# PROMPT
Each record, exactly as written, should be printed again.

##### EXERCISE DATA

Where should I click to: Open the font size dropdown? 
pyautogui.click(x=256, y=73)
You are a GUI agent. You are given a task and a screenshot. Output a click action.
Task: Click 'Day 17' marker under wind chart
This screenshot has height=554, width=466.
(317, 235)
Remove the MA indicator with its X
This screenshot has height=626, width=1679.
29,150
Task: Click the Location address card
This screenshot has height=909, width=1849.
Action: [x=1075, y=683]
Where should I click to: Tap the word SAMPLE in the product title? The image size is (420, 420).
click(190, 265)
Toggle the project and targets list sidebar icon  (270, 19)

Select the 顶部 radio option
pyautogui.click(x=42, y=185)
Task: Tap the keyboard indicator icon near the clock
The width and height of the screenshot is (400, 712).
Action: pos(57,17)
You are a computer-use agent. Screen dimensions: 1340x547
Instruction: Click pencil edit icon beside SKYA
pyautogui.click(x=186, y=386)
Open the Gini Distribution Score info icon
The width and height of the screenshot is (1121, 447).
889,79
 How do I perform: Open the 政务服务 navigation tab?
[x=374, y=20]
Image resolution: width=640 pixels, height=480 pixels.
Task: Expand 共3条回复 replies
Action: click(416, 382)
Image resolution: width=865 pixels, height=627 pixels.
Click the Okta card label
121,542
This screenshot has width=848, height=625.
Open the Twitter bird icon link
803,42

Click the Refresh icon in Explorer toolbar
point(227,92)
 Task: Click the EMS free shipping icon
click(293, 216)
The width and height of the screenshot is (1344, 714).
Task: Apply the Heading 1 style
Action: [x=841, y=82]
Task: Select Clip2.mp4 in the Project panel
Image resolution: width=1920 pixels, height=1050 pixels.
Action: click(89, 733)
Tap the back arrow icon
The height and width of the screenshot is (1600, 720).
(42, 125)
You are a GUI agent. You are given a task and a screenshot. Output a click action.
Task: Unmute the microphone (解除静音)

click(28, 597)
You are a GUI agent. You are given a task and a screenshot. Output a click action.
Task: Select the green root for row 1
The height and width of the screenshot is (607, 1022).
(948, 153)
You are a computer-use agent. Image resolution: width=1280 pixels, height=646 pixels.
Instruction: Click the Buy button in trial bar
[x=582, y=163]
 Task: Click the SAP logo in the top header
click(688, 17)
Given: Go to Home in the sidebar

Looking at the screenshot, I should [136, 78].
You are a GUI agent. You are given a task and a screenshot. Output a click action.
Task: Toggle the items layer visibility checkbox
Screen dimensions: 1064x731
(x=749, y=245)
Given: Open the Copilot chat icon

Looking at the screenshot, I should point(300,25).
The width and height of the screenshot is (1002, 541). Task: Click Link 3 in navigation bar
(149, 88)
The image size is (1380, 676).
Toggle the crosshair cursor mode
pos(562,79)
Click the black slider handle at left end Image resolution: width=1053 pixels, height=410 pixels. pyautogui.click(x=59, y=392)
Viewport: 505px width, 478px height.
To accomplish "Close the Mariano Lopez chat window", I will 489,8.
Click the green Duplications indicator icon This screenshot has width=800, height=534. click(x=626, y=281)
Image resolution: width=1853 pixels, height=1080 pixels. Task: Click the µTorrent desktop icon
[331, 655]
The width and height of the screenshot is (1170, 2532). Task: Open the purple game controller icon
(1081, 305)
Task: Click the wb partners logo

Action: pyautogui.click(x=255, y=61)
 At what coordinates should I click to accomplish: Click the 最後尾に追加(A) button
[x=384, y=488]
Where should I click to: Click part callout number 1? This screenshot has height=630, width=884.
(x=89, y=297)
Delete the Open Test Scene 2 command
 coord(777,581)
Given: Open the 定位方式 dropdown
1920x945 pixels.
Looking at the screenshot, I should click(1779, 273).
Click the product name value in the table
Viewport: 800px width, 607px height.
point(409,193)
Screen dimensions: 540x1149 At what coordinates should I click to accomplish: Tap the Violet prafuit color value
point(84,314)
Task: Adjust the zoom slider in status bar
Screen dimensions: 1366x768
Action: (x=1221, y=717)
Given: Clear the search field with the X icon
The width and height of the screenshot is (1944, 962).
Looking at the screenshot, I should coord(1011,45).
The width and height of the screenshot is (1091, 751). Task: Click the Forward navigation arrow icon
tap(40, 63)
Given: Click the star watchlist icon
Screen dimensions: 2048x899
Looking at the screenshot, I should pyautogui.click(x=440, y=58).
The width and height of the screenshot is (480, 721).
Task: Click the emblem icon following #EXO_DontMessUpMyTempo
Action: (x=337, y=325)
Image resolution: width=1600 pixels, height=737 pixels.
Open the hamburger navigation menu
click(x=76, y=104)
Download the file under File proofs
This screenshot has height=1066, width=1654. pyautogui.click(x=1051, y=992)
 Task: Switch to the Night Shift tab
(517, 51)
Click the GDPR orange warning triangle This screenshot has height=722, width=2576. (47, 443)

##########

# OUTPUT OF THE TASK
Where should I click to: Open the font size dropdown? 
pyautogui.click(x=256, y=73)
You are a GUI agent. You are given a task and a screenshot. Output a click action.
Task: Click 'Day 17' marker under wind chart
This screenshot has height=554, width=466.
(317, 235)
Remove the MA indicator with its X
This screenshot has height=626, width=1679.
29,150
Task: Click the Location address card
This screenshot has height=909, width=1849.
Action: [x=1075, y=683]
Where should I click to: Tap the word SAMPLE in the product title? The image size is (420, 420).
click(190, 265)
Toggle the project and targets list sidebar icon  (270, 19)

Select the 顶部 radio option
pyautogui.click(x=42, y=185)
Task: Tap the keyboard indicator icon near the clock
The width and height of the screenshot is (400, 712).
Action: pos(57,17)
You are a computer-use agent. Screen dimensions: 1340x547
Instruction: Click pencil edit icon beside SKYA
pyautogui.click(x=186, y=386)
Open the Gini Distribution Score info icon
The width and height of the screenshot is (1121, 447).
889,79
 How do I perform: Open the 政务服务 navigation tab?
[x=374, y=20]
Image resolution: width=640 pixels, height=480 pixels.
Task: Expand 共3条回复 replies
Action: click(416, 382)
Image resolution: width=865 pixels, height=627 pixels.
Click the Okta card label
121,542
This screenshot has width=848, height=625.
Open the Twitter bird icon link
803,42

Click the Refresh icon in Explorer toolbar
point(227,92)
 Task: Click the EMS free shipping icon
click(293, 216)
The width and height of the screenshot is (1344, 714).
Task: Apply the Heading 1 style
Action: [x=841, y=82]
Task: Select Clip2.mp4 in the Project panel
Image resolution: width=1920 pixels, height=1050 pixels.
Action: click(89, 733)
Tap the back arrow icon
The height and width of the screenshot is (1600, 720).
(42, 125)
You are a GUI agent. You are given a task and a screenshot. Output a click action.
Task: Unmute the microphone (解除静音)

click(28, 597)
You are a GUI agent. You are given a task and a screenshot. Output a click action.
Task: Select the green root for row 1
The height and width of the screenshot is (607, 1022).
(948, 153)
You are a computer-use agent. Image resolution: width=1280 pixels, height=646 pixels.
Instruction: Click the Buy button in trial bar
[x=582, y=163]
 Task: Click the SAP logo in the top header
click(688, 17)
Given: Go to Home in the sidebar

Looking at the screenshot, I should [136, 78].
You are a GUI agent. You are given a task and a screenshot. Output a click action.
Task: Toggle the items layer visibility checkbox
Screen dimensions: 1064x731
(x=749, y=245)
Given: Open the Copilot chat icon

Looking at the screenshot, I should point(300,25).
The width and height of the screenshot is (1002, 541). Task: Click Link 3 in navigation bar
(149, 88)
The image size is (1380, 676).
Toggle the crosshair cursor mode
pos(562,79)
Click the black slider handle at left end Image resolution: width=1053 pixels, height=410 pixels. pyautogui.click(x=59, y=392)
Viewport: 505px width, 478px height.
To accomplish "Close the Mariano Lopez chat window", I will 489,8.
Click the green Duplications indicator icon This screenshot has width=800, height=534. click(x=626, y=281)
Image resolution: width=1853 pixels, height=1080 pixels. Task: Click the µTorrent desktop icon
[331, 655]
The width and height of the screenshot is (1170, 2532). Task: Open the purple game controller icon
(1081, 305)
Task: Click the wb partners logo

Action: pyautogui.click(x=255, y=61)
 At what coordinates should I click to accomplish: Click the 最後尾に追加(A) button
[x=384, y=488]
Where should I click to: Click part callout number 1? This screenshot has height=630, width=884.
(x=89, y=297)
Delete the Open Test Scene 2 command
 coord(777,581)
Given: Open the 定位方式 dropdown
1920x945 pixels.
Looking at the screenshot, I should click(1779, 273).
Click the product name value in the table
Viewport: 800px width, 607px height.
point(409,193)
Screen dimensions: 540x1149 At what coordinates should I click to accomplish: Tap the Violet prafuit color value
point(84,314)
Task: Adjust the zoom slider in status bar
Screen dimensions: 1366x768
Action: (x=1221, y=717)
Given: Clear the search field with the X icon
The width and height of the screenshot is (1944, 962).
Looking at the screenshot, I should coord(1011,45).
The width and height of the screenshot is (1091, 751). Task: Click the Forward navigation arrow icon
tap(40, 63)
Given: Click the star watchlist icon
Screen dimensions: 2048x899
Looking at the screenshot, I should pyautogui.click(x=440, y=58).
The width and height of the screenshot is (480, 721).
Task: Click the emblem icon following #EXO_DontMessUpMyTempo
Action: (x=337, y=325)
Image resolution: width=1600 pixels, height=737 pixels.
Open the hamburger navigation menu
click(x=76, y=104)
Download the file under File proofs
This screenshot has height=1066, width=1654. pyautogui.click(x=1051, y=992)
 Task: Switch to the Night Shift tab
(517, 51)
Click the GDPR orange warning triangle This screenshot has height=722, width=2576. (47, 443)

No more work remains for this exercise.